(YOUR OBJECTIVE) Your answer must be the exact lines from the one with "Toggle Show output tracks when done checkbox" to the end of the data, both included, with no pictures.

(DATA IN THIS EXERCISE)
= Beginning of Section =

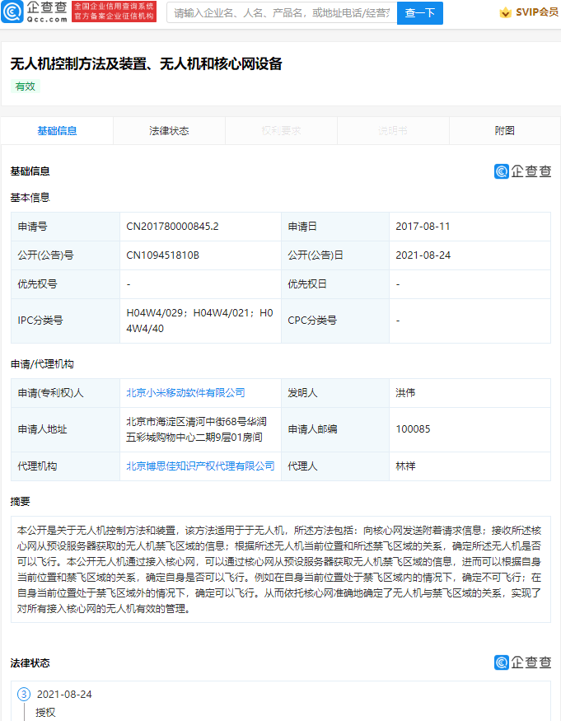The width and height of the screenshot is (561, 721).
Task: Click the 企查查 watermark logo beside 法律状态
Action: (x=522, y=662)
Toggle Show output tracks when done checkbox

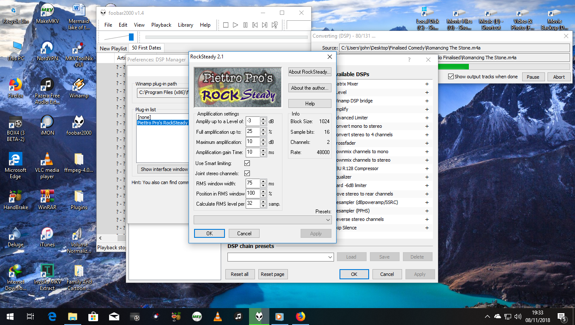point(451,77)
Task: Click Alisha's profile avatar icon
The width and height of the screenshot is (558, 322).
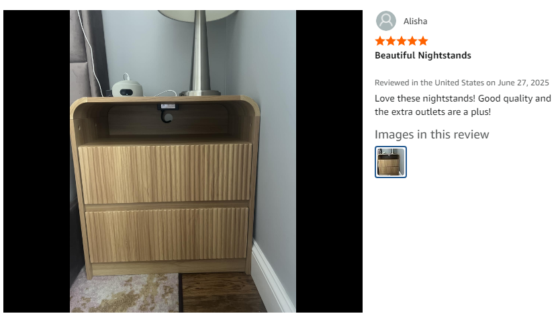Action: pos(385,21)
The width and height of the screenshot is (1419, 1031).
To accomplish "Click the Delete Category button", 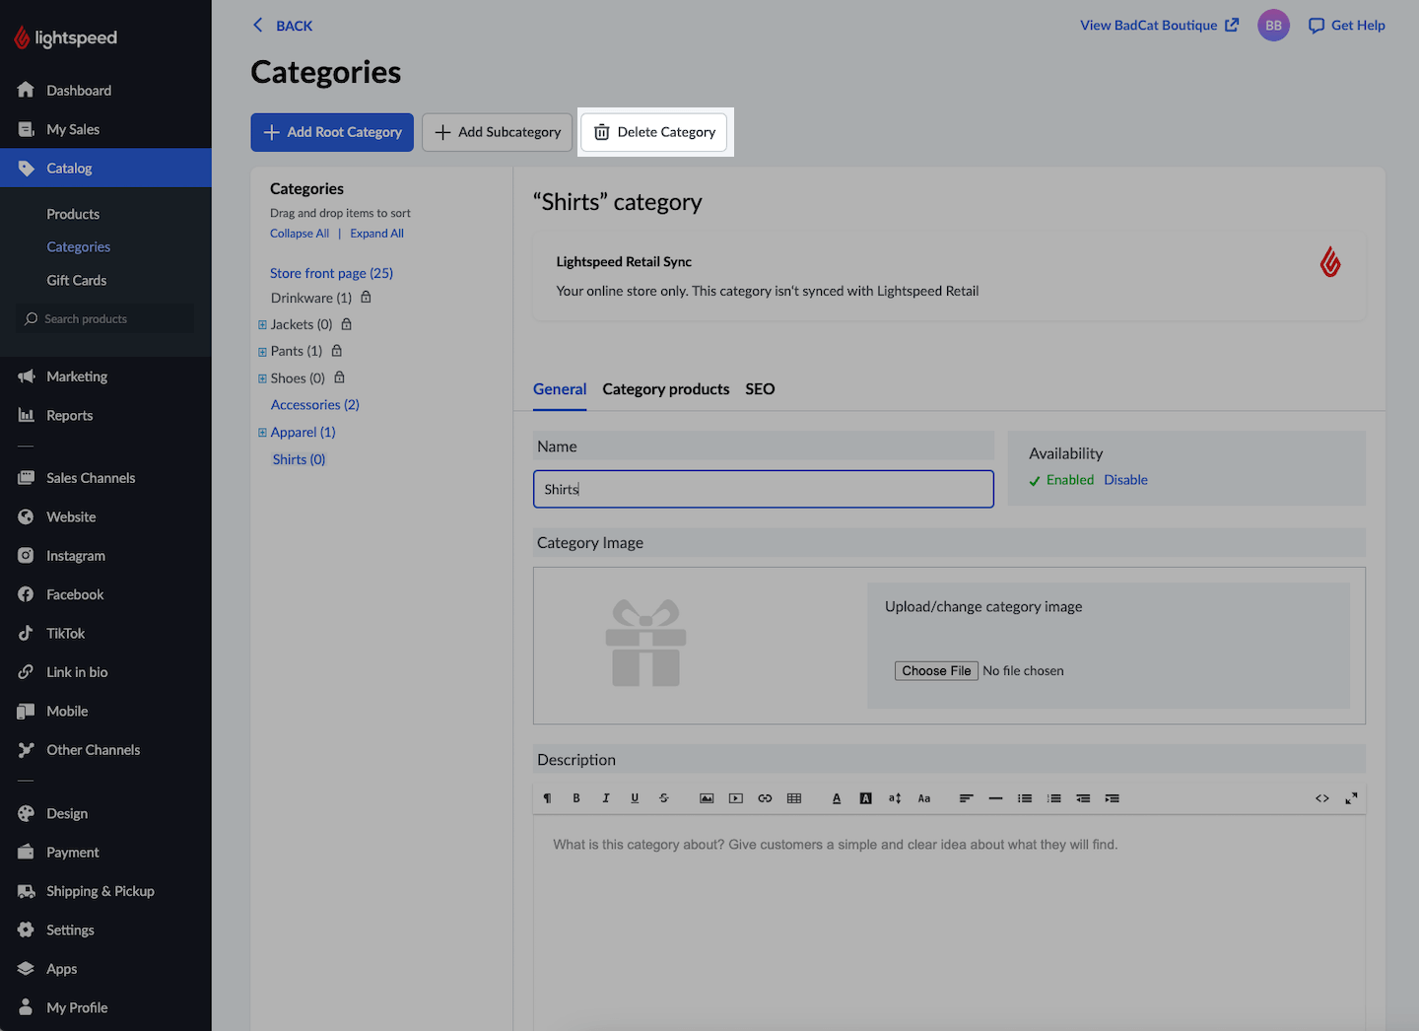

= End of Section =

(TASK SOLUTION)
Toggle Show output tracks when done checkbox

point(451,77)
Task: Click Alisha's profile avatar icon
The width and height of the screenshot is (558, 322).
Action: pos(385,21)
The width and height of the screenshot is (1419, 1031).
To accomplish "Click the Delete Category button", 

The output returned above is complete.